Golfsport

Wat is het verschil tussen de plaatselijke regels 'bal schoonmaken en terugplaatsen' en 'plaatsen'?

Het gebeurt in de periode van oktober tot en met april regelmatig dat een golfbaan niet in de beste conditie is. Meestal heeft dat te maken met de weersomstandigheden, waardoor plaatsen of alleen schoonmaken (en terugplaatsen) door een plaatselijke regel is toegestaan. Deze plaatselijke regels lijken op elkaar, maar er is wel degelijk een verschil.
Beeld: Golfsupport.nl

Beeld: Golfsupport.nl

Als delen van de baan dusdanig nat zijn dat er modder aan de bal kan blijven kleven, kan de Commissie van de golfbaan of -club besluiten dat je de bal mag opnemen, schoonmaken en terugplaatsen in het algemene gebied. Deze mogelijkheid moet worden beperkt tot de delen van de baan waar die nodig is. Bij terugplaatsen leg je de bal dus terug op exact dezelfde plek waar de bal oorspronkelijk lag. Een bal die op dezelfde plek moet worden teruggeplaatst, moet altijd eerst gemarkeerd worden voordat hij wordt opgenomen.

Deze plaatselijke regel kan voor het hele algemene gebied of alleen voor specifieke delen daarvan gelden (Model Plaatselijke Regel E-2). Het algemene gebied is het gehele gebied van de baan met uitzondering van hindernissen, bunkers, green van de hole die je speelt en de afslagplaats die je moet gebruiken bij het begin van de hole.

Plaatsen is anders dan schoonmaken en terugplaatsen

De plaatselijke regel voor plaatsen is daarentegen alleen bedoeld om gebruikt te worden in het algemene gebied gemaaid op fairwayhoogte of lager. Dit gebeurt als slechte weersomstandigheden, zoals zware sneeuwval, dooiperiodes in het voorjaar, langdurige regenval of extreme hitte, de baan beschadigen of als ze het gebruik van zware maaimachines verhinderen. Mochten deze omstandigheden wijdverspreid over de golfbaanbaan voorkomen, dan kan de Commissie de plaatselijke regel voor plaatsen instellen om normaal spel mogelijk te maken. De reden kan ook zijn om sommige of alle fairways te beschermen (Model Plaatselijke Regel E-3).

Bij plaatsen bepaalt de Commissie in welk gebied er geplaatst mag worden. Dit kan zijn binnen 15 centimeter, binnen een scorekaartlengte of binnen een clublengte van waar de bal oorspronkelijk lag, maar nooit dichter bij de hole. Bij het toepassen van deze plaatselijke regel is het niet verplicht de bal te markeren, maar het wordt wel aangeraden om misverstanden te voorkomen.
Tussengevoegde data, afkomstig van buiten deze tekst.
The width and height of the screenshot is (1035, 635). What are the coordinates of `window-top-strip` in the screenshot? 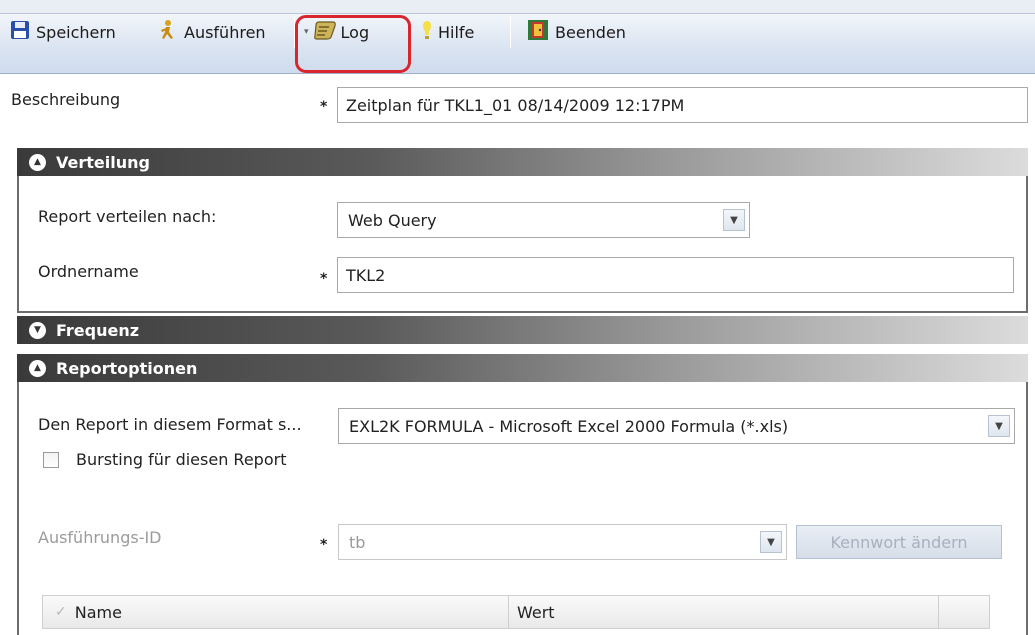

Je mag de bal ook schoonmaken en zelfs vervangen door een andere bal. 

Plaatsen in het algemene gebied buiten de fairway wordt afgeraden, omdat dit kan leiden tot het zonder straf ontwijken van een gebied waar een bal anders onspeelbaar zou zijn (zoals in gebieden met struiken of bomen).

Beide plaatselijke regels tegelijkertijd

De Commissie kan er ook voor kiezen om beide plaatselijke regels op hetzelfde moment in te stellen om het spelplezier te bevorderen. Plaatsen is dan toegestaan als de bal in het algemeen gebied gemaaid op fairwayhoogte of lager (dus o.a.de fairway) ligt. Daarnaast mag je volgens plaatselijke regel E2 (bal schoonmaken) ook buiten de fairway in het algemene gebied je bal markeren, opnemen, schoonmaken en terugplaatsen op zijn oorspronkelijke plek.

Deze plaatselijke regels moeten worden ingetrokken zodra de omstandigheden dit toelaten.

Niet tijdens strokeplay, wel tijdens matchplay

Het is niet toegestaan om deze plaatselijke regels in te stellen als een strokeplayronde al is begonnen. Spelers die meer holes te gaan hebben, zijn in dat geval in het voordeel omdat zij er langer gebruik van kunnen maken. Als een matchplaypartij begonnen is, kan het wel. Dit moet dan tussen twee holes gebeuren, zodat de tegenstanders evenveel voordeel hebben.

Om te weten of de baan qualifying blijft bij het invoeren van een van deze plaatselijke regels, moet de baan of club de richtlijnen van de NGF raadplegen.